Discovering an author.
How did you discover your favourite author?
I found Robin McKinley when I borrowed Deerskin from a friend. I wound up keeping her copy for so long that I eventually just bought her a new copy.
I found Orson Scott Card when my aunt, who was living in Salt Lake City at the time, gave me Buffalo Girls for Christmas. It took a few years, but I did eventually read it, and I followed that up with Song Master and Ender’s Game.
But Charles de Lint… that was a roundabout discovery, to be sure.
What I recalled, until I started the search today, was that I had read Tam Lin when I was a young teen. I loved that book. I read it when we were on summer holidays, visiting my cousins in Ontario. They were in Canada on furlough; their parents are missionaries in Africa. We went to the library at some point, and one of them let me use their library card to borrow the book. I did finish it before we left, though it was a very thick hard cover.

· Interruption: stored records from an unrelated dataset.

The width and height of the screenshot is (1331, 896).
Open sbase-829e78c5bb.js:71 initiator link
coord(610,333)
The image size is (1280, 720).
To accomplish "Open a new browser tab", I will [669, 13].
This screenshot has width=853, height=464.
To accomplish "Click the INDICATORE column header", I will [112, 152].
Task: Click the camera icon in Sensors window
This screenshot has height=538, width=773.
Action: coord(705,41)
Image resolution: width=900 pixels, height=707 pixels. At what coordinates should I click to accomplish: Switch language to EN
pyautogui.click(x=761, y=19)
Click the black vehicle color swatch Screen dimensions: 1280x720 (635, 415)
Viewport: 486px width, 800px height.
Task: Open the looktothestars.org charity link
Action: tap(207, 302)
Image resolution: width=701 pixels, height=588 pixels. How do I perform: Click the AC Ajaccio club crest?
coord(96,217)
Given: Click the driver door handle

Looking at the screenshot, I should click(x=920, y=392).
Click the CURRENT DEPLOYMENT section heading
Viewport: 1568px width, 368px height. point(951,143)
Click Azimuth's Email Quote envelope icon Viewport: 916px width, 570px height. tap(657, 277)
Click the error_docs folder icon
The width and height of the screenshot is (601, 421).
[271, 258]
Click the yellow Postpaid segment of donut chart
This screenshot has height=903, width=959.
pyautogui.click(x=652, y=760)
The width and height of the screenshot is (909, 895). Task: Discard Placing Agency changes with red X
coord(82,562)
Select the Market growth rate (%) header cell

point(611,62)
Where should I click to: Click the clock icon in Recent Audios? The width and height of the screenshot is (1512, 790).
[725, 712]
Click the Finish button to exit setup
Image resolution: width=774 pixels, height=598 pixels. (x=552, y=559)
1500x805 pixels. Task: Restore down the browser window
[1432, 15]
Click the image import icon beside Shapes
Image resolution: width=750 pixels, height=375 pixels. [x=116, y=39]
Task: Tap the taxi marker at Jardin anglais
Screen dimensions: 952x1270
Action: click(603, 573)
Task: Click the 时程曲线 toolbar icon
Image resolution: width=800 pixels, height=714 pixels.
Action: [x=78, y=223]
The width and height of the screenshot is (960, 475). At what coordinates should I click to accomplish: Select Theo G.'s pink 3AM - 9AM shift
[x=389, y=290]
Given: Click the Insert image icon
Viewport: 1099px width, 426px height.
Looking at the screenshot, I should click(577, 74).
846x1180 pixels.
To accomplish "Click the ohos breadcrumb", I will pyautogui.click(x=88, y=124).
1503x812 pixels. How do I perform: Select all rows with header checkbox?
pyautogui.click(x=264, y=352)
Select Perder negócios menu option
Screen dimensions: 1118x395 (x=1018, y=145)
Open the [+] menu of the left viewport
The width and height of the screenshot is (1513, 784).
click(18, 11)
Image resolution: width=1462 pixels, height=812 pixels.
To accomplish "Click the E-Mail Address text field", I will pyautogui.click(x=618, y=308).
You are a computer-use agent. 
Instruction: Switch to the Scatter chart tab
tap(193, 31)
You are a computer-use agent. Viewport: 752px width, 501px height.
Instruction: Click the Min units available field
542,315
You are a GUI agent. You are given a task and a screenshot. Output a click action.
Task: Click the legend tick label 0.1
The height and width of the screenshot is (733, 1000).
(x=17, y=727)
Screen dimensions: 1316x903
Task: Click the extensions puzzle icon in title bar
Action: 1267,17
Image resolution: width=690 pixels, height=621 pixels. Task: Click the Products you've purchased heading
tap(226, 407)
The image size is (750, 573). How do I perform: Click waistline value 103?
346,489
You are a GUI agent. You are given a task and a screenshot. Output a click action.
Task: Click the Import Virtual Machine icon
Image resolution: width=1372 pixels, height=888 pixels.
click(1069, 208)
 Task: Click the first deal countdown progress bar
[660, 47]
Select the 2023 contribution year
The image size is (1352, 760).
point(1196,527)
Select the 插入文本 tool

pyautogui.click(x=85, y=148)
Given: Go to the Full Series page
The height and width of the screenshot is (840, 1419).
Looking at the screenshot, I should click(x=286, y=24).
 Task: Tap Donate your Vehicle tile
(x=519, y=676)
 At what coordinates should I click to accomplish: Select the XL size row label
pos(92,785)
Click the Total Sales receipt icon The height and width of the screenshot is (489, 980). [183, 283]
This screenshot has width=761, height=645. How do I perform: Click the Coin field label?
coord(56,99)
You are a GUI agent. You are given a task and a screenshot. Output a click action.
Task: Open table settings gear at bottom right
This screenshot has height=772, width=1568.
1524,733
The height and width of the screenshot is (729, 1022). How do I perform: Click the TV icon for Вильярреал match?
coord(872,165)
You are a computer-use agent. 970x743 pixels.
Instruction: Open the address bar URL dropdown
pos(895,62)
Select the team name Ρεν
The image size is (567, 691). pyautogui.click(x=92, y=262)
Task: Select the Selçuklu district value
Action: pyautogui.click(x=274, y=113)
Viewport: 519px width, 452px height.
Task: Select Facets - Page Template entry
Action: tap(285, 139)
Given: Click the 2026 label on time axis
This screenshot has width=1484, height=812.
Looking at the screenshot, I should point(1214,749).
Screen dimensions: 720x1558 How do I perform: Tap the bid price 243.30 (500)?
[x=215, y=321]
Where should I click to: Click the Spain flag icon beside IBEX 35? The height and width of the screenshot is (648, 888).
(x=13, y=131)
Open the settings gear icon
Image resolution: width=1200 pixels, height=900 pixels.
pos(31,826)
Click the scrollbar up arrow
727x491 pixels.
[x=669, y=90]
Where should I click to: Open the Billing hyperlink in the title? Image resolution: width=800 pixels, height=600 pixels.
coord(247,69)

All I really remembered of the book was that I found it in the ‘D’s. That and the cover art.
Until today, I was convinced that Tam Lin was the first de Lint novel I read. I was wrong.
As it turns out, Tam Lin was written by Pamela Dean. Now that I know the name of the actual author, I’ll have to see if I can order it in. The book is, however, a part of the Fairy Tales series, edited by Terri Windling. Each book in the series is a retelling of a fairy tale, written by a different author. Given my fascination with fairy tales and their retellings, I am somewhat enamoured with the whole idea. I found some others in the series via the cover art, and I own both Jane Yolen’s Briar Rose and Patricia Wrede’s Snow White and Rose Red. Eventually, I will locate and purchase a copy of each book.
But I digress.
Apparently, in my search for another book in the Fairy Tale series, I happened upon Jack the Giant-Killer, by Charles de Lint. It makes sense that this would be the next I found, given my certainty that the author I was looking for would be housed with other ‘D’ authors on the library shelves, and this makes clear my assumption that it was de Lint who wrote Tam Lin, as well.
I’m not sure what I read after Jack the Giant-Killer. I know that I have made it a point to seek out de Lint’s books in libraries and book stores (both new and second-hand), and I am currently reading The Little Country, having just finished Spirits in the Wires. I’m not concerned with reading the books in chronological order; I read Widdershins before The Onion Girl, and was pleased with myself when I figured out that Spirits in the Wires falls in between the two latter books, chronologically.
Charles de Lint is counted as one of my favourite authors because he is so good at drawing me into the between – that world that exists just on the edge of consciousness, where the fey live. When I am reading one of his novels, I believe that what I am reading is true – that it is real. I suppose I must halfway believe it anyway, or I wouldn’t write fiction myself.
But being able to make it real to someone else, if only for the time they are reading the work…
That, my friends, is the goal of a true writer.